Ken Flies grew up on a dairy farm near Plainview, Minn., and says he led a very sheltered life during his youth. “I didn’t even leave Wabasha County for the first time until my junior or senior year in high school when I went to the Twin Cities for a basketball game,” he said.
Once there, all he could think about was getting back home; but it didn’t take long for him to get over his fear of the unknown. In 1962, at the age of 19, he answered President Kennedy’s call to serve in the original group of Peace Corps volunteers. Flies spent two years in a remote area of northeastern Brazil, teaching villagers how to establish an agriculture industry.

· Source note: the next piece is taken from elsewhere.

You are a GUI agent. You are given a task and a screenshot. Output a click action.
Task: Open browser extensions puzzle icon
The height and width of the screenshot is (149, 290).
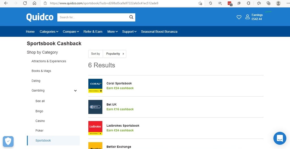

When he returned home, Flies became an accomplished national and international business and social entrepreneur, involved in the start-up and development of more than a dozen companies and organizations domestically and internationally.
In addition to being a pioneer in The Peace Corps and business, Flies helped found the Rural America Writers’ Center and Rural America Arts Partnership; and he helped develop what is now the Great River Ridge State Recreation Trail. He is the co-author of Retrieving Isaac and Jason, has written and lectured extensively on the Civil War including serving on Governor Dayton’s Civil War Sesquicentennial Task Force. He has a forthcoming memoir on his Peace Corps experiences titled: Into the Backlands.
Ken Flies was recognized by Minnesota Governors Tim Pawlenty and Mark Dayton first in 2002 as an outstanding rural entrepreneur and in 2012 for his entrepreneurial contributions to the State of Minnesota.